Carefully Try Balance is the first song cycle, consisting of three sections written by three different composers, all based on the poetry of Toby Roberts. The first of these, Part 1 was composed by David Gotay and begins with a strong piano chord and blustery flute passages. The clear soprano voice of Elizabeth Cherry soon joins, singing of winter weather; a metaphor for a relationship that is going cold. The flute answers each passage in the voice and the blend is very effective. The singing is precise and easy to follow, with good tone and clear annunciation. There is a chill in this that sets the stage for the sections that follow Part 2, by Zach Seely, begins with deep piano notes, dark and melancholy. The soprano enters with spoken text followed by dramatic singing whose volume and emotion approach operatic dimensions. This is the breaking up of the relationship with low, dark notes in the piano and coldly spoken words.
Part 3, by Thomas Carlo Bo, opens with a lighter, more optimistic piano line and the soprano now embarks on a more bluesy, reflective line. There is a sense of getting past the pain of the breakup, a more philosophical feel: “Life and romance can be cruel – both are over too soon.” The three sections, although separately composed, work very well together and the arc of the story is carried forward seamlessly throughout. This is also a tribute to the artful playing and singing that infuse this work. Carefully Try Balance is a fine example of the power of good writing and close artistic cooperation.
The second song cycle on the CD is Blues From an Airport Bar, composed by Gene Pritsker, with poetry by Jacob Miller and vocals by Charles Coleman. These three are reunited having appeared together on an earlier CD, Manhattan in Charcoal. The feel is similar and this four-movement work opens with a bluesy piano and Coleman’s solid baritone lamenting the departure of his former lover aboard an airplane that has just taken off. He is a poet who has lost at love and now considers his fate from an airport bar stool. There is a sad, confessional feel to this – almost Sinatra-like – as the alcohol begins its work. Movement 2 has a wonderfully tipsy line in the piano and just a bit less coherence in the lyrics as the singer drinks further into his cups. There are recriminations and regrets, but this movement ends on a questionably sincere “I wish her the best…”

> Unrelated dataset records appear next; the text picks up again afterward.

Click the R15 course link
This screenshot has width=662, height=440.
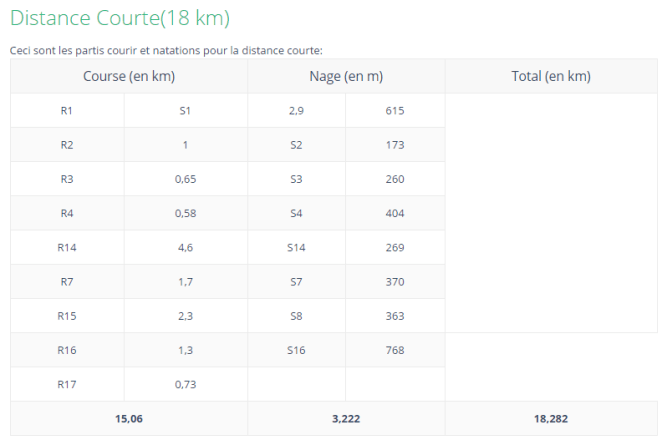click(x=67, y=316)
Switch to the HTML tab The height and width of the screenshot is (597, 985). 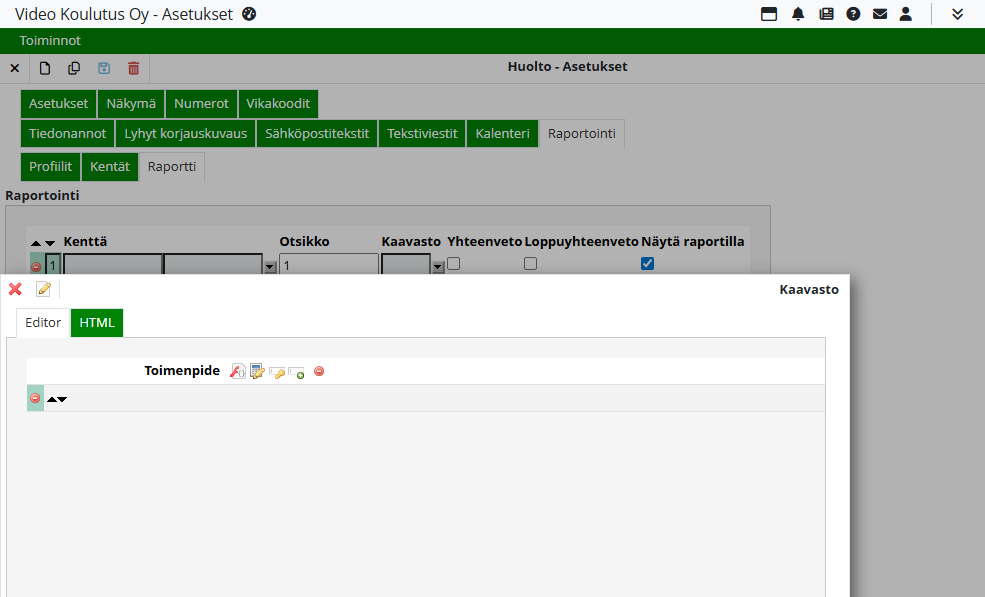click(97, 323)
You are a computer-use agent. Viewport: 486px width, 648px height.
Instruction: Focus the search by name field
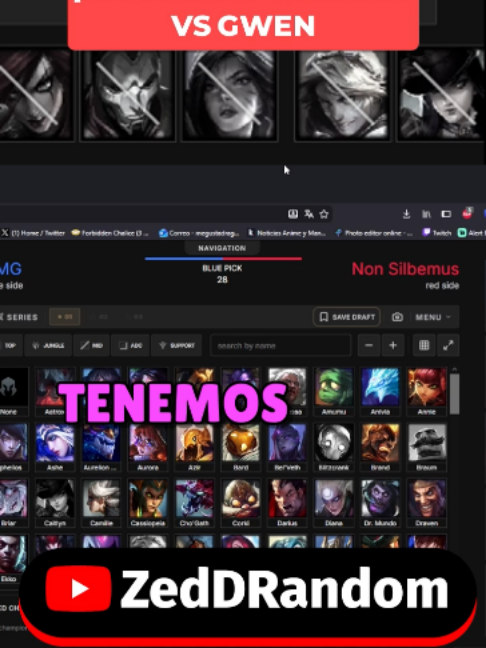point(281,345)
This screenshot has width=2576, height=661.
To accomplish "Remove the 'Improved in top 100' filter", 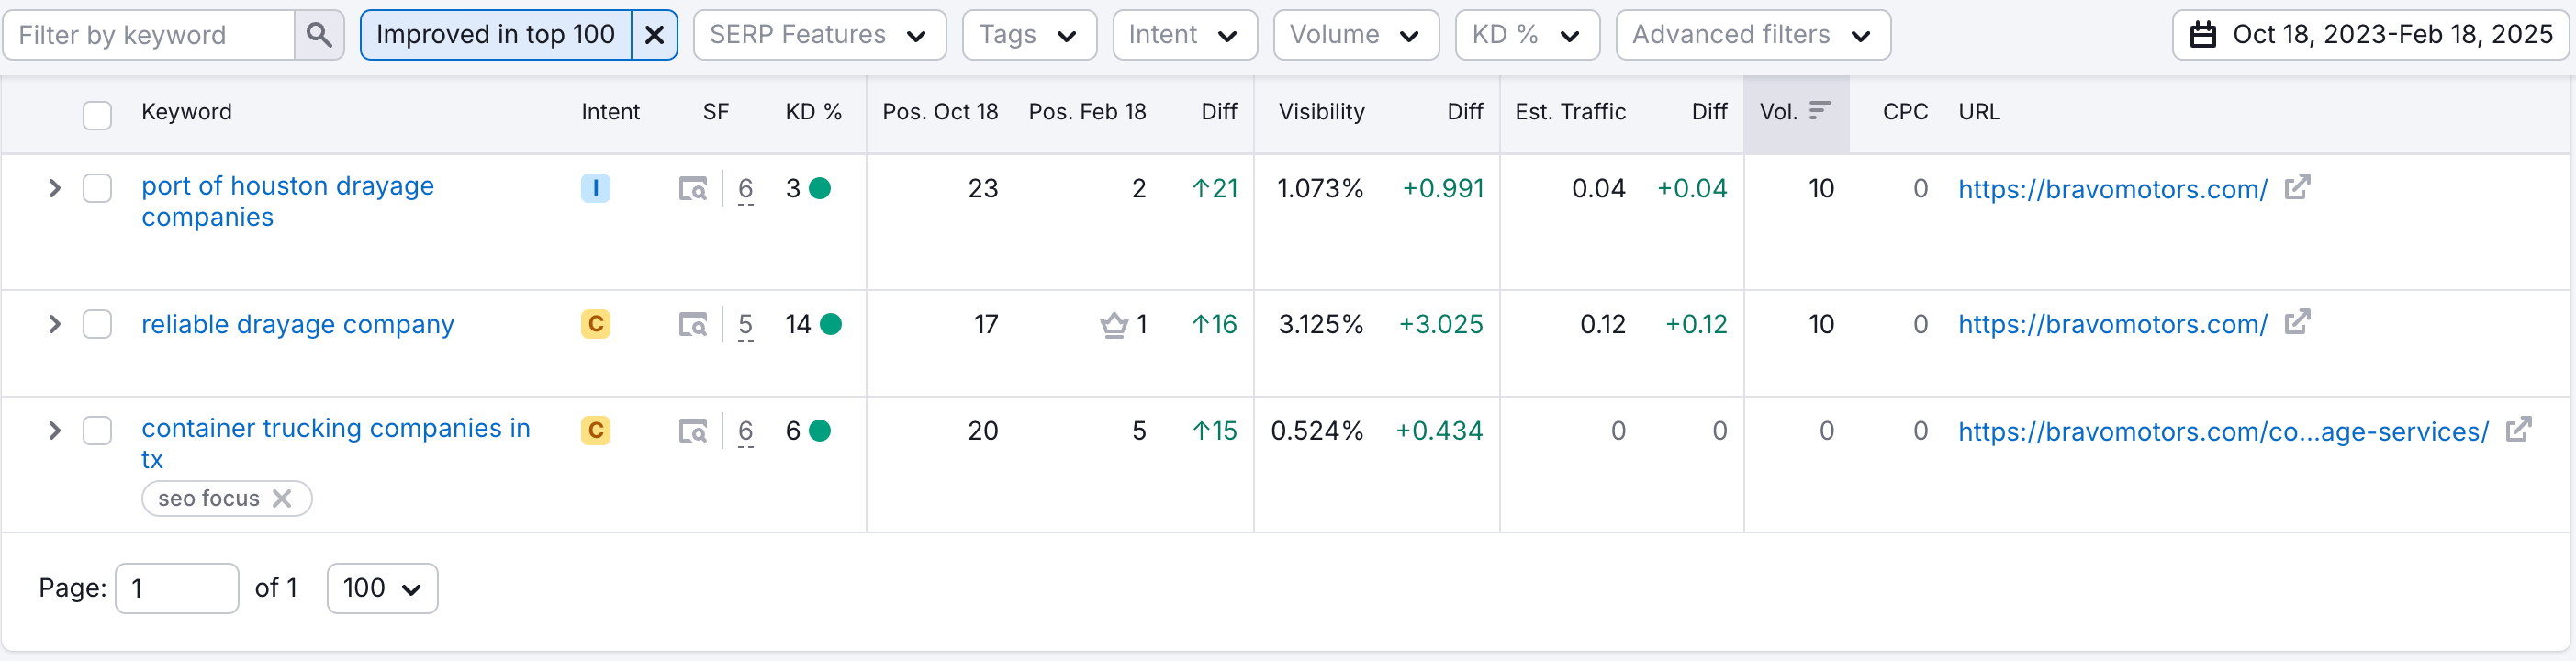I will [654, 35].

Movement 3 is much slower and nicely evokes the effect of alcohol fully felt. The low notes in the piano and voice point to the depressive effect of the liquor and the lyrics meander through unconnected thoughts, honest realizations and unlikely scenarios of reconciliation. The singing here is outstanding; precise yet fully expressing that hazy combination of honest assessment and alcohol-induced fog. Movement 4 is upbeat, with a sense of release – the failure of the relationship is taken into a bigger context and the experience will become grist for the poet’s art. Blues from an Airport Bar charmingly captures the pain of a lost love in the familiar confines of an airport watering hole, the sadness, anger and alcohol perfectly reflected in the music and lyrics.